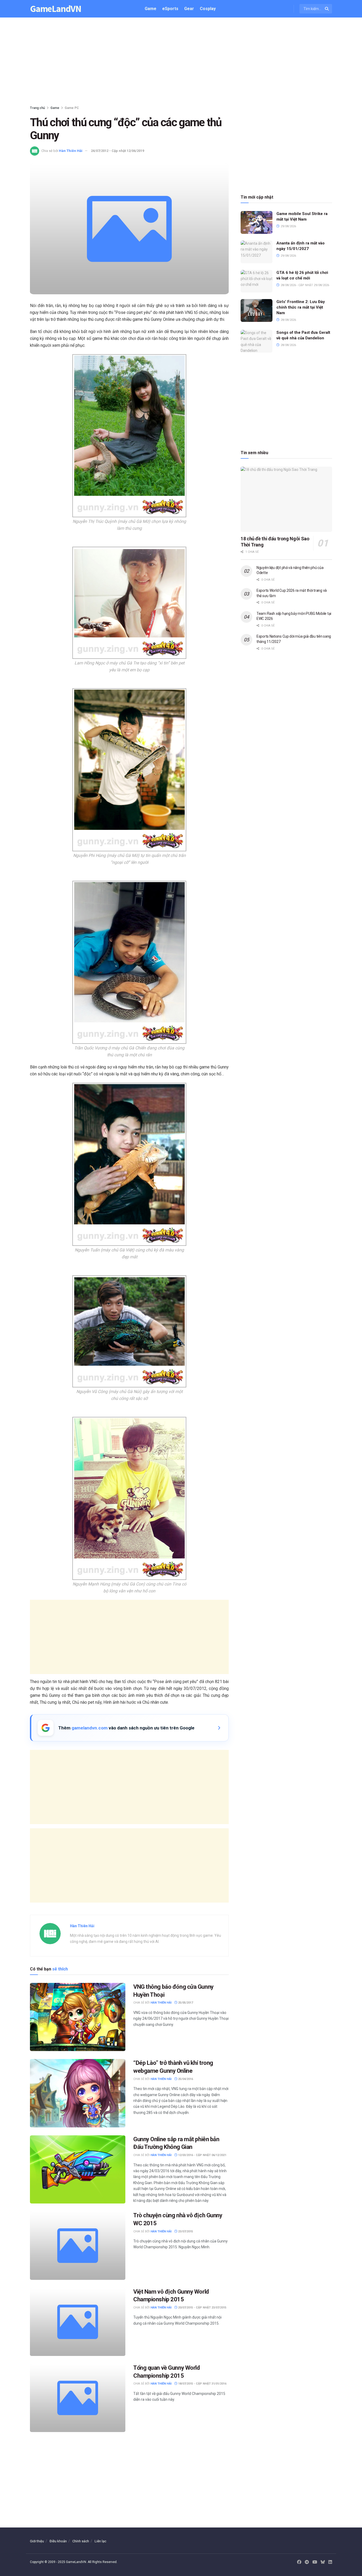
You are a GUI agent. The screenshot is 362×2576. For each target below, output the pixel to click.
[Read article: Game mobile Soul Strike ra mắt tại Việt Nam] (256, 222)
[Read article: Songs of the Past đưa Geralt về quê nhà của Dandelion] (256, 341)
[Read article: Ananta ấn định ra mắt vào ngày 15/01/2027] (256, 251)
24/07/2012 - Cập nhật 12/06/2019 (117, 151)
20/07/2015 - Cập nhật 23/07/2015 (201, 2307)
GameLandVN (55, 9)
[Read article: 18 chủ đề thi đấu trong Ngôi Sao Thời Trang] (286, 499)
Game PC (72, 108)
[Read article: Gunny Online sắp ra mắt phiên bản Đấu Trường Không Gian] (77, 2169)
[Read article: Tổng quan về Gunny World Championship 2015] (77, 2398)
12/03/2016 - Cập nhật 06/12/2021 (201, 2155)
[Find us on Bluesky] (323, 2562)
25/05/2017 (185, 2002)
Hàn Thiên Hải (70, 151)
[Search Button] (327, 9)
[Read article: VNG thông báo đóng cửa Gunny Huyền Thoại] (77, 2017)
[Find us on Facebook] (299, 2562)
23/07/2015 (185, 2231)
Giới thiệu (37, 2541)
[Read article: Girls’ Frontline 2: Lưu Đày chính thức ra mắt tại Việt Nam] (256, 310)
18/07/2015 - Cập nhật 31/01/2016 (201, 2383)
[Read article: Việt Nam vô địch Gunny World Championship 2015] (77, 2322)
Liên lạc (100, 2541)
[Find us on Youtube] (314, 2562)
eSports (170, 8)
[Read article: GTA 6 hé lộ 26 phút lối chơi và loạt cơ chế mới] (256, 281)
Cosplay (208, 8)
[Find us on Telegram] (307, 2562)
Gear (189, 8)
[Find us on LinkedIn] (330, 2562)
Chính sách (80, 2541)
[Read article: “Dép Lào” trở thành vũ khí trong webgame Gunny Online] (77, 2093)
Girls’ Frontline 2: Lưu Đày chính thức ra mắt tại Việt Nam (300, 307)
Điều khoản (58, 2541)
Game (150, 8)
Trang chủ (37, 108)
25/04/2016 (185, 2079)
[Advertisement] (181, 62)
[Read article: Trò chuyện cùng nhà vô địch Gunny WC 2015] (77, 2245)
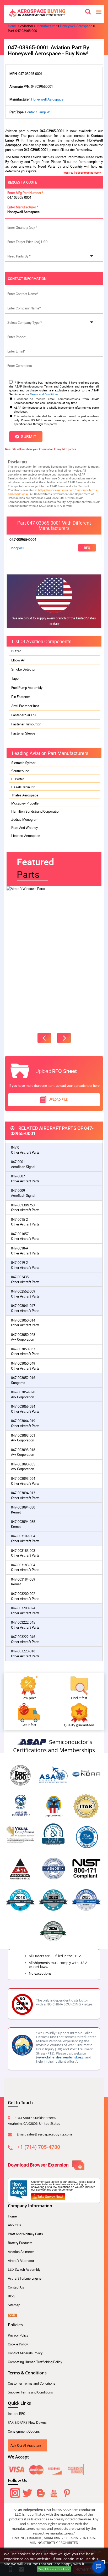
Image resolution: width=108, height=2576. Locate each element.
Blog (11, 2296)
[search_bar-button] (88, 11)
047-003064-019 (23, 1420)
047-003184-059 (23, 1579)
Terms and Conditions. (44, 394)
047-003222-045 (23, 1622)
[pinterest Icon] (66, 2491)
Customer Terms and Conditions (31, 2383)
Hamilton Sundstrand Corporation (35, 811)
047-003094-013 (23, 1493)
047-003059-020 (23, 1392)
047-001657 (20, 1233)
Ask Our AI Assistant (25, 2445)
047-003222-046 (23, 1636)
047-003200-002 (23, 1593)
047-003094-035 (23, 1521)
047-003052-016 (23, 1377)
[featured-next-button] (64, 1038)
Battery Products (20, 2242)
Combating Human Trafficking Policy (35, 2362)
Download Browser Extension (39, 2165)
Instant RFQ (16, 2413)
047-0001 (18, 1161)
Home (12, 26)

************

**TASK ITEM**:
Copy out each line in the preceding records that contains "Frontline".

**ANSWER SECTION**:
[Read article: Girls’ Frontline 2: Lưu Đày chính thức ra mắt tại Việt Nam] (256, 310)
Girls’ Frontline 2: Lưu Đày chính thức ra mắt tại Việt Nam (300, 307)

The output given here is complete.